There are two key speed metrics to understand:
- Time to First Token (TTFT): How long after sending a request before the first token arrives. Critical for chat interfaces where users are waiting for a response to begin. Sub-500ms TTFT feels instant.
- Output Throughput (tokens/second): How fast the model generates tokens once it starts. Important for long-form generation, code completion, and any use case where total generation time matters.
For production applications, there's a third metric that matters even more: speed per dollar. A model that's 2x faster but 10x more expensive is a bad deal. We track all three metrics with live data on our speed leaderboard.
🏎️ Top 20 Fastest Models (Throughput)
Ranked by output tokens per second. Live data from Artificial Analysis.

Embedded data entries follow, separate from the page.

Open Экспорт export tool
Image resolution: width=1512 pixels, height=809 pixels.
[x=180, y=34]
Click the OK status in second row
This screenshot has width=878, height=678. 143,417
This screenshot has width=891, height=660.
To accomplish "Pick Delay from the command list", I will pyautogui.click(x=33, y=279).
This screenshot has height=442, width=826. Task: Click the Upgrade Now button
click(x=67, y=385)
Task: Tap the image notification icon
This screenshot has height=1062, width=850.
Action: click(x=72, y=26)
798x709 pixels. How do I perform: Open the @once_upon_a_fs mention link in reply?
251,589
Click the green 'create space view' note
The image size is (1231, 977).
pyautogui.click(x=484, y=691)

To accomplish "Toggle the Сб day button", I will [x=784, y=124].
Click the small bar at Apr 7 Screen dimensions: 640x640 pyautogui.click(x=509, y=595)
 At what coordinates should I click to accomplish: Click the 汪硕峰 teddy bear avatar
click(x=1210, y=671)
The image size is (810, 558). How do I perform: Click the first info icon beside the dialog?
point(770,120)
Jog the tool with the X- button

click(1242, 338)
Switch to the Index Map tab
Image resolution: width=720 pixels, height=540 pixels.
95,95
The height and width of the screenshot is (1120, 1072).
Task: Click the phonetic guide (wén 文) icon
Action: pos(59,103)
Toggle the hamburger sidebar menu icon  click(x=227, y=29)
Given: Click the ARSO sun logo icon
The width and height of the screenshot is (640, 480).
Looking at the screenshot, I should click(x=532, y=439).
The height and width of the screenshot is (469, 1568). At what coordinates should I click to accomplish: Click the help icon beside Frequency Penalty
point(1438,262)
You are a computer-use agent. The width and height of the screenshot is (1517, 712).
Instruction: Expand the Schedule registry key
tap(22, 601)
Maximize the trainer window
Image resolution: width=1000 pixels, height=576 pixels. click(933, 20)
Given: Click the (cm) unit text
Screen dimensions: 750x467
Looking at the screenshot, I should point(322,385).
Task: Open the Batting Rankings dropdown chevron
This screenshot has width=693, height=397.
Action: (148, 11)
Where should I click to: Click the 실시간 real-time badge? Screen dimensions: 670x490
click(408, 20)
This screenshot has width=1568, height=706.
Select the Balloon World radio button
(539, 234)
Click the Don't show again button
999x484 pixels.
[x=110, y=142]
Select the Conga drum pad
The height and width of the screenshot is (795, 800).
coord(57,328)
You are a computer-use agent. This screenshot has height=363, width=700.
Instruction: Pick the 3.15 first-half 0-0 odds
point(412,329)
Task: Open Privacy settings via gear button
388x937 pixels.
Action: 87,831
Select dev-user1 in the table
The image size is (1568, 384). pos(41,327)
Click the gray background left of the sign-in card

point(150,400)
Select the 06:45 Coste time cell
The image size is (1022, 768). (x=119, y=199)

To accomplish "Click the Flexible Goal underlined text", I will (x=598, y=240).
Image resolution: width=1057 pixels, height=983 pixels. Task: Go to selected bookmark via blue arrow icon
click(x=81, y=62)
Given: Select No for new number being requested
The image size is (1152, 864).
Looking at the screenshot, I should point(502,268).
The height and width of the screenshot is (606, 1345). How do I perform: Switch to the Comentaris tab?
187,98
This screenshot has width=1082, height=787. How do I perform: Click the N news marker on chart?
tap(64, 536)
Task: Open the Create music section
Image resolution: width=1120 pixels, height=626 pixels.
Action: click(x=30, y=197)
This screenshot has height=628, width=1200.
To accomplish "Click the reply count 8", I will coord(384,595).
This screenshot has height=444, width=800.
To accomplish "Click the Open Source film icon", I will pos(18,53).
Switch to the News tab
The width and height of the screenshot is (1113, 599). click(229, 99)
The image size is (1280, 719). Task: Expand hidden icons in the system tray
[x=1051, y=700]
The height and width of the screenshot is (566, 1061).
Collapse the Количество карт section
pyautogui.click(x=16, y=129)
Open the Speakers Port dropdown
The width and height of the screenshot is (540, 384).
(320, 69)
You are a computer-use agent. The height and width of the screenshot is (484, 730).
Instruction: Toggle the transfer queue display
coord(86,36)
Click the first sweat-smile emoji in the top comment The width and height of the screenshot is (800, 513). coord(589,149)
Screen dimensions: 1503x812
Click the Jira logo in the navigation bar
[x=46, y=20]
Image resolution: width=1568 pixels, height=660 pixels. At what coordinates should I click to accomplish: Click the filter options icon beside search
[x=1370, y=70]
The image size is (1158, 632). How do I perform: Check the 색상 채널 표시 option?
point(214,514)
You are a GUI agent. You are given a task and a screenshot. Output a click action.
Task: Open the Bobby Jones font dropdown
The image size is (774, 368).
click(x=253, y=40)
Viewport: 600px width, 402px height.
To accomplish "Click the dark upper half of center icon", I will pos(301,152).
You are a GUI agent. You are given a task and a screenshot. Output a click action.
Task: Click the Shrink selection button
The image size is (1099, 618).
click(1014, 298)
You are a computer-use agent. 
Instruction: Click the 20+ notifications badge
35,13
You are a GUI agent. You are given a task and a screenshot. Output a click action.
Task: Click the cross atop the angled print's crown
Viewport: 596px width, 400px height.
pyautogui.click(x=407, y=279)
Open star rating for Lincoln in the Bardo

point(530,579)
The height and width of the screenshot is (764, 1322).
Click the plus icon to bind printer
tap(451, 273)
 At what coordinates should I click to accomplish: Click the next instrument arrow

| # | Model | tok/s | TTFT | Price/1M out |
|---|---|---|---|---|
| 1 | Mercury 2 | 907 | 3.76s | $0.75 |
| 2 | Granite 4.0 H Small | 524 | 8.68s | $0.25 |
| 3 | Granite 3.3 8B (Non-reasoning) | 386 | 7.20s | $0.25 |
| 4 | NVIDIA Nemotron 3 Super 120B… | 370 | 0.55s | $0.75 |
| 5 | Gemini 2.5 Flash-Lite Previe… | 365 | 3.39s | $0.40 |
| 6 | Gemini 2.5 Flash-Lite Previe… | 344 | 0.36s | $0.40 |
| 7 | Gemini 2.5 Flash-Lite (Non-r… | 323 | 0.25s | $0.40 |
| 8 | gpt-oss-20B (low) | 321 | 0.46s | $0.20 |
| 9 | Gemini 2.5 Flash-Lite (Reaso… | 318 | 18.42s | $0.40 |
| 10 | gpt-oss-20B (high) | 316 | 0.41s | $0.20 |
| 11 | Nova Micro | 303 | 0.35s | $0.14 |
| 12 | Devstral Small (Jul '25) | 301 | 0.34s | $0.30 |
| 13 | Ministral 3 3B | 301 | 0.26s | $0.10 |
| 14 | gpt-oss-120B (low) | 255 | 0.51s | $0.60 |
| 15 | gpt-oss-120B (high) | 253 | 0.49s | $0.60 |
| 16 | Grok 4.20 Beta 0309 (Reasoni… | 238 | 10.94s | $6.00 |
| 17 | Gemini 2.5 Flash (Reasoning) | 227 | 12.02s | $2.50 |
| 18 | Nova 2.0 Omni (Non-reasoning) | 226 | 0.67s | $2.50 |
| 19 | Nova 2.0 Lite (low) | 224 | 3.55s | $2.50 |
| 20 | Gemini 3.1 Flash-Lite Preview | 219 | 7.37s | $1.50 |
⏱️ Lowest Latency (TTFT)
Time to first token — critical for interactive applications.
| # | Model | TTFT (s) | tok/s |
|---|---|---|---|
| 1 | Apriel-v1.5-15B-Thinker | 0.186 | 145 |
| 2 | Apriel-v1.6-15B-Thinker | 0.195 | 139 |
| 3 | LFM2 24B A2B | 0.222 | 211 |
| 4 | NVIDIA Nemotron Nano 12B v2 … | 0.229 | 132 |
| 5 | Olmo 3.1 32B Instruct | 0.230 | 55 |
| 6 | Llama Nemotron Super 49B v1.… | 0.235 | 51 |
| 7 | NVIDIA Nemotron Nano 9B V2 (… | 0.246 | 127 |
| 8 | Llama Nemotron Super 49B v1.… | 0.253 | 51 |
| 9 | Gemini 2.5 Flash-Lite (Non-r… | 0.253 | 323 |
| 10 | Ministral 3 3B | 0.255 | 301 |
| 11 | Cogito v2.1 (Reasoning) | 0.274 | 92 |
| 12 | Mistral 7B Instruct | 0.274 | 188 |
| 13 | Ministral 3 8B | 0.279 | 192 |
| 14 | Ministral 3 14B | 0.285 | 125 |
| 15 | NVIDIA Nemotron 3 Nano 30B A… | 0.292 | 80 |
💰 Best Speed-per-Dollar
Throughput divided by output price — the metric that matters for production.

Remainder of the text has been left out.